Write out the records that appear below, verbatim and complete, but without pictures.

-------- RECORDS PROVIDED

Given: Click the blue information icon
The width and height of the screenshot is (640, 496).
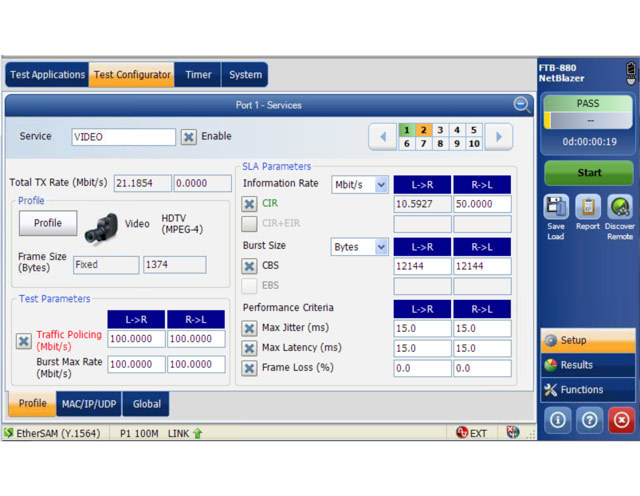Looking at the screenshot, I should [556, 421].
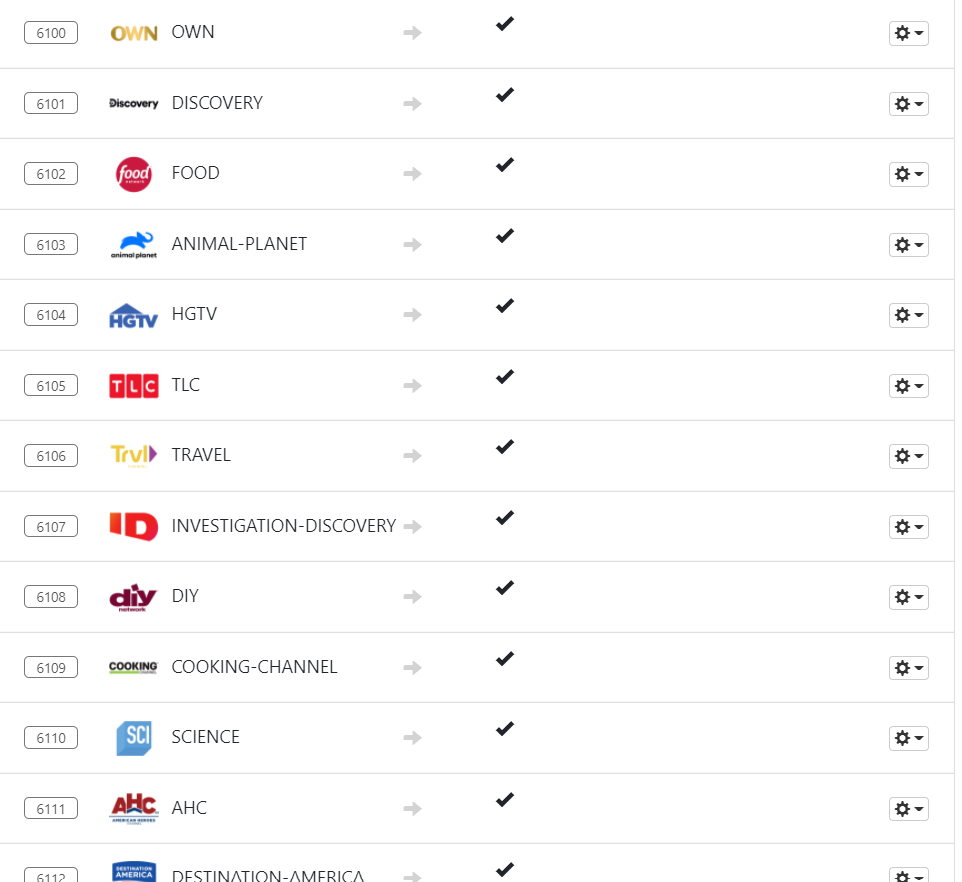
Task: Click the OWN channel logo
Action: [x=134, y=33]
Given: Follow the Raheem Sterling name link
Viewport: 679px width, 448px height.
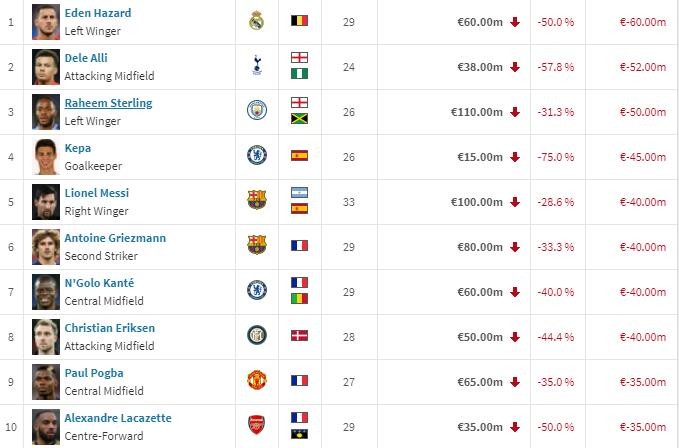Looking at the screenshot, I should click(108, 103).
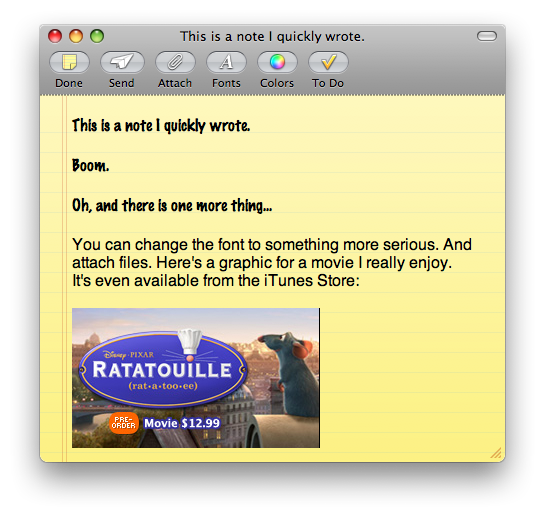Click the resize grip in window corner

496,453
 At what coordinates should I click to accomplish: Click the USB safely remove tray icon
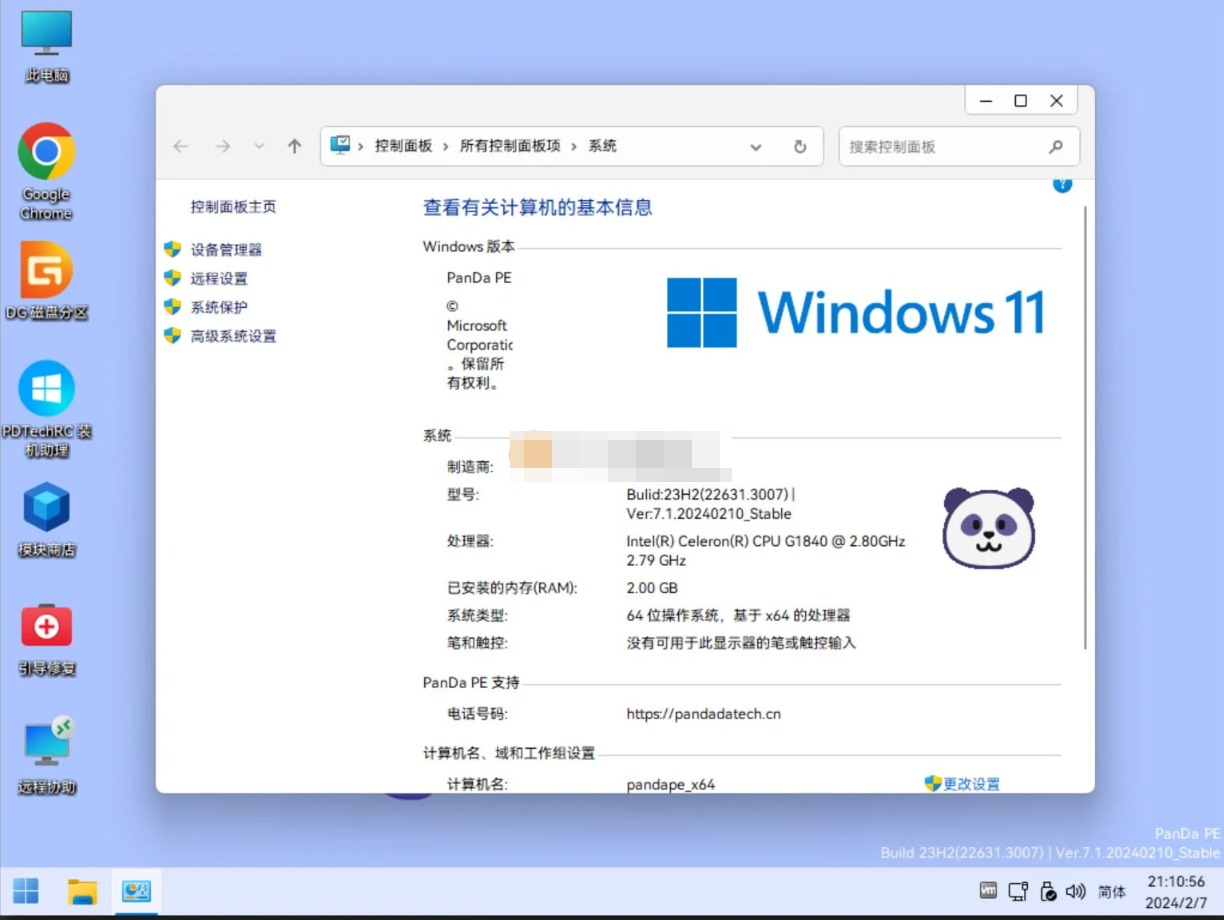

----------------

YOUR SOLUTION:
Given: Click the blue information icon
The width and height of the screenshot is (640, 496).
Looking at the screenshot, I should [556, 421].
Task: Click the OWN channel logo
Action: [x=134, y=33]
Given: Follow the Raheem Sterling name link
Viewport: 679px width, 448px height.
Looking at the screenshot, I should click(108, 103).
Click the resize grip in window corner

496,453
 At what coordinates should I click to accomplish: Click the USB safely remove tray icon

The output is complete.